▶ _What the task asks_
Set down the material in full. Keep every line exactly as it is.

▶ _Task inputs_
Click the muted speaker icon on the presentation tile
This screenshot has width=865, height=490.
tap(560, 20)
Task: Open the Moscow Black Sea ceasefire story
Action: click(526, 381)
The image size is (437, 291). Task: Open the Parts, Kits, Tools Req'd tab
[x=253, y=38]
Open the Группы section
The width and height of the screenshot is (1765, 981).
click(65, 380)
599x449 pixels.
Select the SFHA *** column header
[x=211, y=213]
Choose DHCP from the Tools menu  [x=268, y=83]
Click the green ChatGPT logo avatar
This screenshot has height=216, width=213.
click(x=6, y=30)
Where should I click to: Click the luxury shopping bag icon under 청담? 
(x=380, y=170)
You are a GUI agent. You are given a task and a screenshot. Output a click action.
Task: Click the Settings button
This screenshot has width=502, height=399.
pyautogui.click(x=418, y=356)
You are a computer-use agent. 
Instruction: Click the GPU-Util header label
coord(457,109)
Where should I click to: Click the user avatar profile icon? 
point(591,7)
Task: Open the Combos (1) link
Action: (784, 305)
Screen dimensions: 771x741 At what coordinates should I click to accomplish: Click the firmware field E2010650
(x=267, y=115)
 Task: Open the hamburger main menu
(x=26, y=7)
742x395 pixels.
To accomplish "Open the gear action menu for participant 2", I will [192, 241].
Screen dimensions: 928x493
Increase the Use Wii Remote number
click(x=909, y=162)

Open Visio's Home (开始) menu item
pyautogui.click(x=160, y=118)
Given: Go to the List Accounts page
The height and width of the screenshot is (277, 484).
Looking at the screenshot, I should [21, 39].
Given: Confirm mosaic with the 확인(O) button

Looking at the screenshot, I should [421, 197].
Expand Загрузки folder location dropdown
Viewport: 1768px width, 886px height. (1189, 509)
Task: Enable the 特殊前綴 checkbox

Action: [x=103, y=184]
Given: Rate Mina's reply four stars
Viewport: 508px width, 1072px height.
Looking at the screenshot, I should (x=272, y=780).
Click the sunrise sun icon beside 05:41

▶ _Response box_
Click the muted speaker icon on the presentation tile
This screenshot has width=865, height=490.
tap(560, 20)
Task: Open the Moscow Black Sea ceasefire story
Action: click(526, 381)
The image size is (437, 291). Task: Open the Parts, Kits, Tools Req'd tab
[x=253, y=38]
Open the Группы section
The width and height of the screenshot is (1765, 981).
click(65, 380)
599x449 pixels.
Select the SFHA *** column header
[x=211, y=213]
Choose DHCP from the Tools menu  [x=268, y=83]
Click the green ChatGPT logo avatar
This screenshot has height=216, width=213.
click(x=6, y=30)
Where should I click to: Click the luxury shopping bag icon under 청담? 
(x=380, y=170)
You are a GUI agent. You are given a task and a screenshot. Output a click action.
Task: Click the Settings button
This screenshot has width=502, height=399.
pyautogui.click(x=418, y=356)
You are a computer-use agent. 
Instruction: Click the GPU-Util header label
coord(457,109)
Where should I click to: Click the user avatar profile icon? 
point(591,7)
Task: Open the Combos (1) link
Action: (784, 305)
Screen dimensions: 771x741 At what coordinates should I click to accomplish: Click the firmware field E2010650
(x=267, y=115)
 Task: Open the hamburger main menu
(x=26, y=7)
742x395 pixels.
To accomplish "Open the gear action menu for participant 2", I will [192, 241].
Screen dimensions: 928x493
Increase the Use Wii Remote number
click(x=909, y=162)

Open Visio's Home (开始) menu item
pyautogui.click(x=160, y=118)
Given: Go to the List Accounts page
The height and width of the screenshot is (277, 484).
Looking at the screenshot, I should [21, 39].
Given: Confirm mosaic with the 확인(O) button

Looking at the screenshot, I should [421, 197].
Expand Загрузки folder location dropdown
Viewport: 1768px width, 886px height. (1189, 509)
Task: Enable the 特殊前綴 checkbox

Action: [x=103, y=184]
Given: Rate Mina's reply four stars
Viewport: 508px width, 1072px height.
Looking at the screenshot, I should (x=272, y=780).
Click the sunrise sun icon beside 05:41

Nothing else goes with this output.